How much she disliked him.

“I’m here because she shared a very interesting story with me. One about a family dinner where it seemed I was the topic of conversation.”

“Your name was brought up,” he conceded slowly. “But not by me. And I wouldn’t say you were the main topic of conversation.”

“Oh, I know you didn’t bring me up. Kat told me that was all Verity.”

“For someone who barely speaks when she’s around me and my brothers, Kat sure as hell seemed to have a lot to say to you.”

“She was very forthcoming.”

He bet.

“My family was curious about you,” he said, giving into the urge to move, to work off some of his once again building anxiety by picking up his beer and taking another drink. Swinging the bottle in his hand. “About how we knew each other.”

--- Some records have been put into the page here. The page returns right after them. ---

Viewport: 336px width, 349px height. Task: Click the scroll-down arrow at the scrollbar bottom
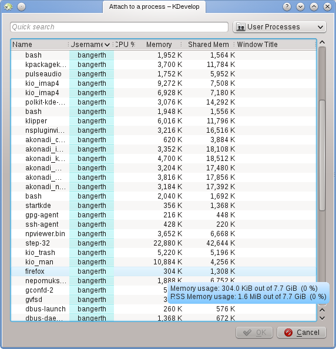click(x=322, y=318)
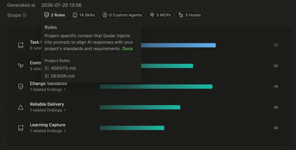
Task: Expand Learning Capture related findings chevron
Action: 65,131
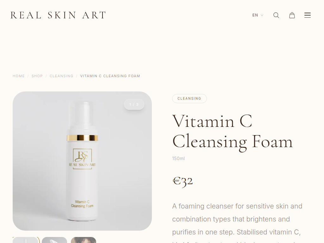Click the 1 / 3 image counter

[134, 104]
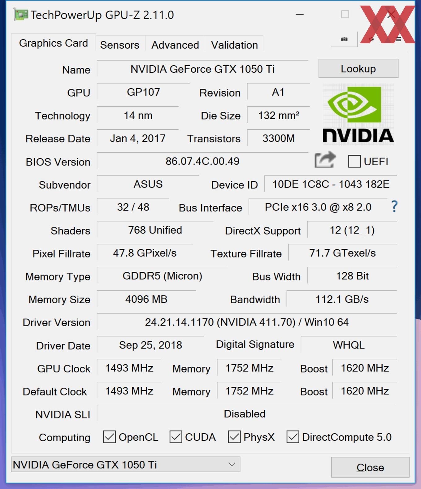Open the NVIDIA GeForce GTX 1050 Ti combo box
The width and height of the screenshot is (421, 489).
coord(126,464)
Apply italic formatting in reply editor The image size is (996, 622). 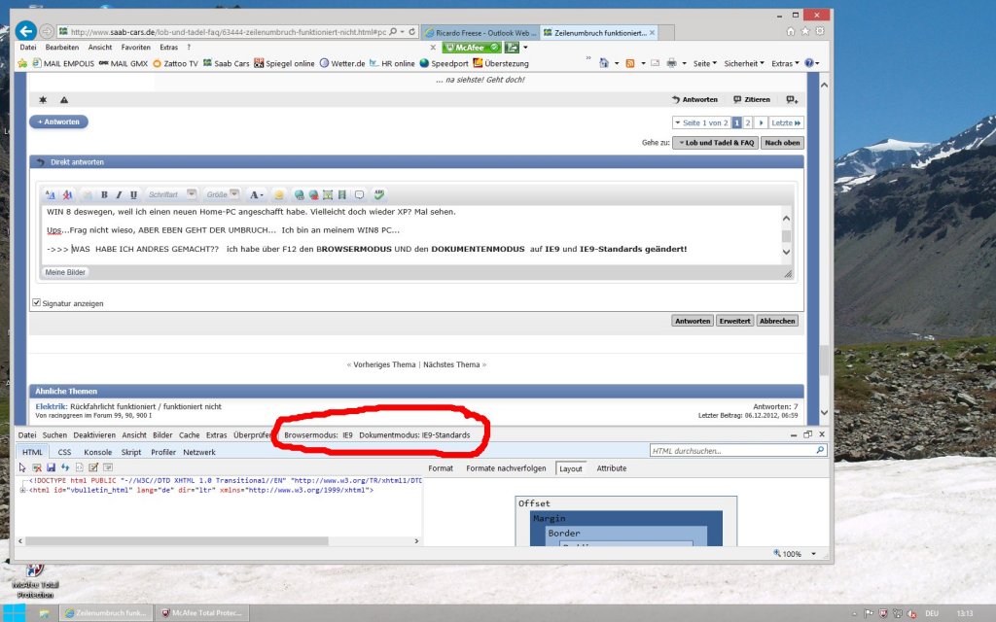119,194
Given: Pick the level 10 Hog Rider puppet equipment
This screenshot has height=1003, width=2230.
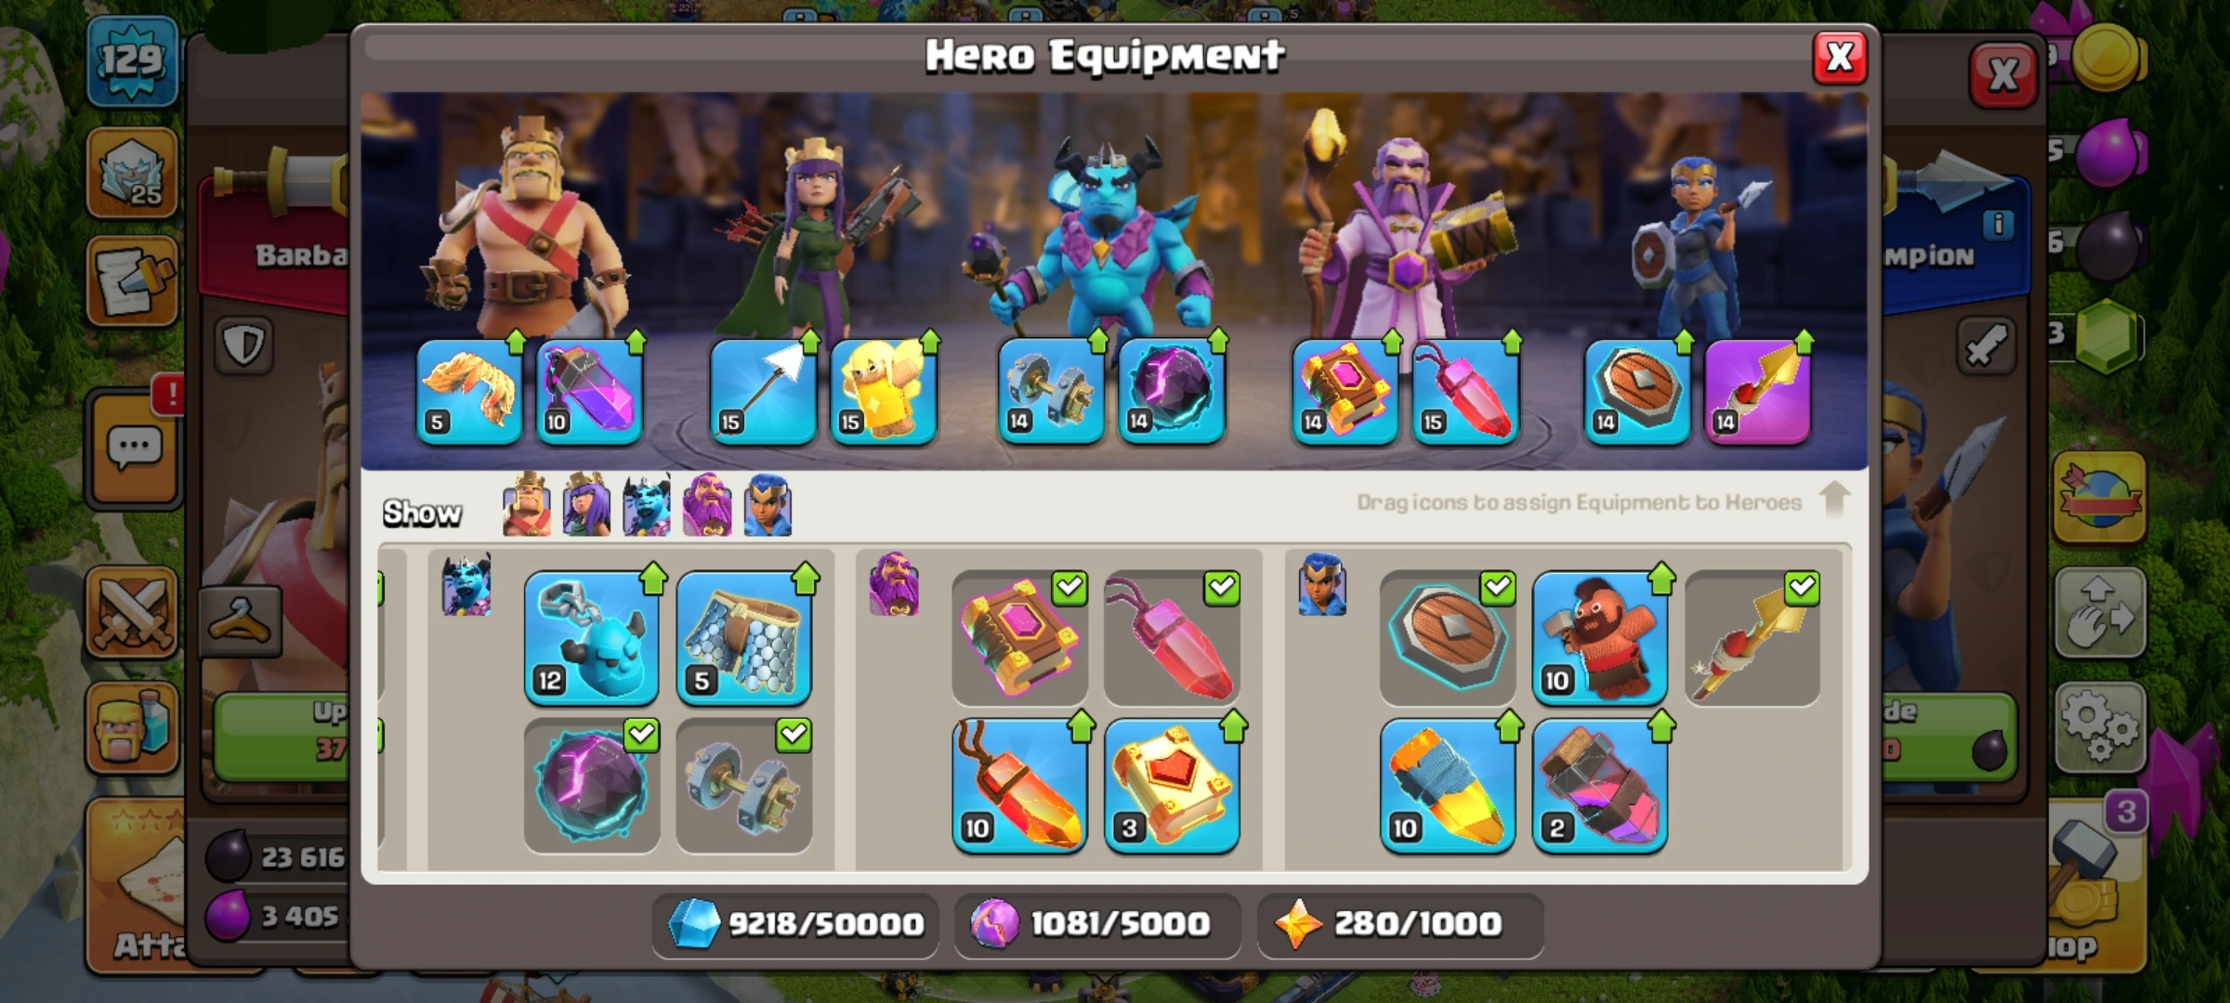Looking at the screenshot, I should pos(1600,638).
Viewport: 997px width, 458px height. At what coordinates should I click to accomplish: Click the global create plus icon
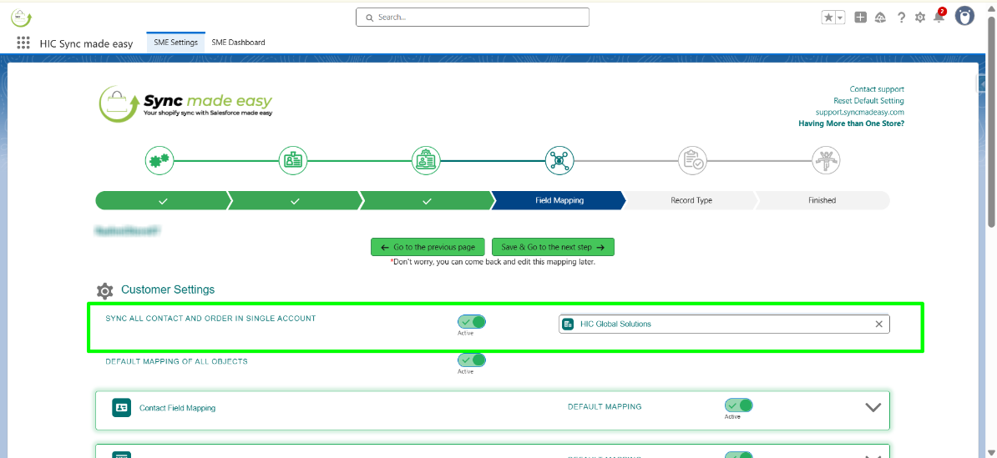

“I imagine they were.” Her pause was long and charged and had his instincts screaming that he needed to take cover because shit was about to go down. “Considering that up until I moved here, they hadn’t known I even existed.”

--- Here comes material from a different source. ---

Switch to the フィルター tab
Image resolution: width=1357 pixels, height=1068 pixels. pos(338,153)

Guilt tried to worm its way through him, wiggling its way into the spaces cracked open by his lingering anxiety. He shut that fucker down.

He hadn’t done anything she hadn’t done first.

“We were together for a year,” he pointed out, “and you never introduced me to any of your friends. You never told me about your past except that you’d grown up in Pittsburgh in foster care. You never shared one aspect of your life with me. Nothing that was real. And now you think you have the right to be pissed that I didn’t tell my family about you?”

She looked at him with an expression that was half pitying, half frustrated. “That’s not why I’m angry. I knew you never told them about me when we were together. Did you think I didn’t? Anytime they called or Facetimed and I was there, you either didn’t answer or went into another room. You went home for birthdays and holidays and never asked me to go with you. When any of them visited, you made sure I wasn’t around. God, you really must have thought I was an idiot.”

“I didn’t think that,” he said, quick and rough and honest. “Not once. And I didn’t tell them because my family was going through a difficult time. My older brother’s fiancée cheated on him with one of his friends, and they called off their engagement. Silas was getting into worse and worse trouble and Eli was struggling in school…”

But even to him those all sounded like lame excuses.

Worse. They sounded like lies.

“That’s why I didn’t ask you to come home with me. But I would have told them,” he insisted, desperate to prove he was telling the truth. Desperate to believe it himself. “I was going to tell them, but then you left and there was no need.”

The look she gave him let him know she thought he was full of shit.

Hell, he couldn’t even blame her for it.

“Like I said, I’m not angry you didn’t tell your family about me. Or because you said I wasn’t important enough to discuss.”

“I didn’t say that.”

But he had said their relationship hadn’t been important.

He lifted his bottle. Took a long drink, trying to wash away the sick taste of shame coating his throat.

“I’m not even angry you told them I was guarded,” she went on as if he hadn’t spoken.

“Jesus.” He ran his hand through his hair. “Did Kat take fucking notes?”

“What bothered me,” she continued, ignoring him, “was that you said all of that after everything you told me on the sidewalk this morning. You can’t have it both ways.”

Her voice shook with the first hint of the anger she’d told him she had.

He shouldn’t be proud of her for it.

Shouldn’t be grateful she trusted him enough to feel safe getting pissed at him.

But he was both.

“You don’t get to accuse me of lying when you’re not telling the truth,” she said firmly. “And you don’t get to hold our past over my head when you withheld just as much from me as I withheld from you. When you made just as many mistakes. When you’re just as much to blame for what happened between us as I am.”

He set his beer down on the counter with a sharp thud. “I’m not the one who left.”

“No. You weren’t the one who left. You were the one who bought an engagement ring.”